Come as you are; come 
with your fur crushed smooth
as applesauce from a blender. Come 
as a 1950s housewife, Maytag-tested 
version of yourself. Bleach your blood 
of stains of place, of dust. Come like wine 
without terroir. All terror of specificity removed--
claws and wings and slouch and sluff and 
dandruff shampooed off. Be hateable only 
because you’re beautiful. Come with knees unbent, 
your flag pin pinned, your beast eyes focused 
on the ball. Don’t cheat by asking us what game. 
Catch or be caught. Come half-mast as a school flag 
in the aftermath. It’s called respect. 
Come TSA-approved, pre-checked. All contamination 
sealed in one-quart bags. Put your dirty paws 
above your head. Be the fears that we expect. Dark 
shadows in city streets. Foreclosed windows. Meth. 
Roaring lions at the Manhattan, Kansas, safari park. 
Come from the desert we made for you.
Come like sand in an hour glass. We decide 
when to turn it. We decide how to mount 
your head on the ski lodge wall. Don’t come bird-
spiraled, stalking, though that’s how we’ll tell it. How 
dangerous. How wild. How vermin, how refugee. 
Come without concupiscence or too many 
strange syllables. Come with sins we recognize
from Bible school; blur out the rest like breasts: 
skin-colored wasps swarming parts we shouldn’t see. 
Come as the tower poet couldn’t dream you. As 3D, 
as bit-coin, as the VR ride that spins us in its wide 
widening gyre. Let us scream but don’t kill us. 
Come as Ruff Beast and rap for us. Come 
like the unborn with perfect blue passports. 
Come worship at our megachurch. Come like
wrapping paper from Amazon. Like a re-run 
of Tarzan. Like subwoofer to the loud-
thumping heartland. When we say Rough Beast, 
you say America. When we say holes, we mean 
assholes and pussies and mouths and prisons, and 
round glazed balls of donut: a hole’s sweet 
opposite. Come. There’s nothing but center here.

​

Alexandra Teague is the author of three poetry books, most recently Or What We’ll Call Desire (Persea 2019), as well as co-editor of Bullets into Bells: Poets & Citizens Respond to Gun Violence. She is a professor of creative writing at University of Idaho. 

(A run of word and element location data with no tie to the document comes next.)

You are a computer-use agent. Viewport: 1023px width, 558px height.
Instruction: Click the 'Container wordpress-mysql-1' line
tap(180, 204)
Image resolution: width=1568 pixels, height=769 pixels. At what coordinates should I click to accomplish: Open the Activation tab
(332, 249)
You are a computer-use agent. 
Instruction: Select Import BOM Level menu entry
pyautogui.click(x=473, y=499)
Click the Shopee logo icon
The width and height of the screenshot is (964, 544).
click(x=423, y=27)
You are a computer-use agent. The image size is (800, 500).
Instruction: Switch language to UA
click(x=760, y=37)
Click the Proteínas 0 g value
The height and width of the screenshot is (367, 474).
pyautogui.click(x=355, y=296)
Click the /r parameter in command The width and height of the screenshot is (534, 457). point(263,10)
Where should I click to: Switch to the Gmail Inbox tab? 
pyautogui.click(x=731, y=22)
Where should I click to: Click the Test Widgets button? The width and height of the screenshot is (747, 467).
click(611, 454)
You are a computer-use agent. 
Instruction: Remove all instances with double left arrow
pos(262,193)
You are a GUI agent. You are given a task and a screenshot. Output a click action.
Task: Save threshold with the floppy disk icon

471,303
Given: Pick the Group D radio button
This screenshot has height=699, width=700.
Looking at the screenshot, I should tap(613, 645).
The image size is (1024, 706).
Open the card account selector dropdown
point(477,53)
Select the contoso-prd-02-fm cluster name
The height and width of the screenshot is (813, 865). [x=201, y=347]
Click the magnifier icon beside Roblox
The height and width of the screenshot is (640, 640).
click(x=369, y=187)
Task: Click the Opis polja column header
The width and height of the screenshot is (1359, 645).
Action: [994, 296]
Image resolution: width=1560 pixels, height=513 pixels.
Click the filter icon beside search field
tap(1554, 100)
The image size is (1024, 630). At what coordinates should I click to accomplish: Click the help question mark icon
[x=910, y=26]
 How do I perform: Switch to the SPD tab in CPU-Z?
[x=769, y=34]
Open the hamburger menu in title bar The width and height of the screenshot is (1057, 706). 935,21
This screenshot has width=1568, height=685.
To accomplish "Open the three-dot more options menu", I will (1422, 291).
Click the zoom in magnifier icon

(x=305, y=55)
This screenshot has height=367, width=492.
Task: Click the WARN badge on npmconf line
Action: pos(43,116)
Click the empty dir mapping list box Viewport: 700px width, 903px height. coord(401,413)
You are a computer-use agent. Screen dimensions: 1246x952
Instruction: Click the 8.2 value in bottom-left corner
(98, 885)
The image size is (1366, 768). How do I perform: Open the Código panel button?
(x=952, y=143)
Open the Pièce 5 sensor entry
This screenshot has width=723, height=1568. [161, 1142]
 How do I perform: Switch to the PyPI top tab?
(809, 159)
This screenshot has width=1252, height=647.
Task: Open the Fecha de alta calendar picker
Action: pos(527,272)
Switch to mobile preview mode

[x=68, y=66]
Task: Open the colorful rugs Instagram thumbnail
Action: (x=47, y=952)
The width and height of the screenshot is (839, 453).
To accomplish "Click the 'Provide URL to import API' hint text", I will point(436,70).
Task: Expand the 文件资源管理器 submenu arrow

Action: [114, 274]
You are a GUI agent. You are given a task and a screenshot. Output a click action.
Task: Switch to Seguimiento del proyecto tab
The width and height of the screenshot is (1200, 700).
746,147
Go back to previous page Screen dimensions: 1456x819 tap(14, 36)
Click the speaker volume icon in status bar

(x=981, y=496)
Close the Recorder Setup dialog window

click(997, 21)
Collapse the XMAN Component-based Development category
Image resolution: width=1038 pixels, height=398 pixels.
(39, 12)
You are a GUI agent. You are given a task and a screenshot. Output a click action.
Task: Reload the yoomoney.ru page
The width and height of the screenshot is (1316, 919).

I’ve written several poems recently in which I imagine the “rough beast”—the apocalyptic figure at the end of Yeats’ famous poem “The Second Coming”—in contemporary situations. If The Rough Beast is the manifestation of a society that has, as Yeats predicted, “fall[en] apart,” I also imagine him being scapegoated and treated as monstrous within a society he didn’t choose or create.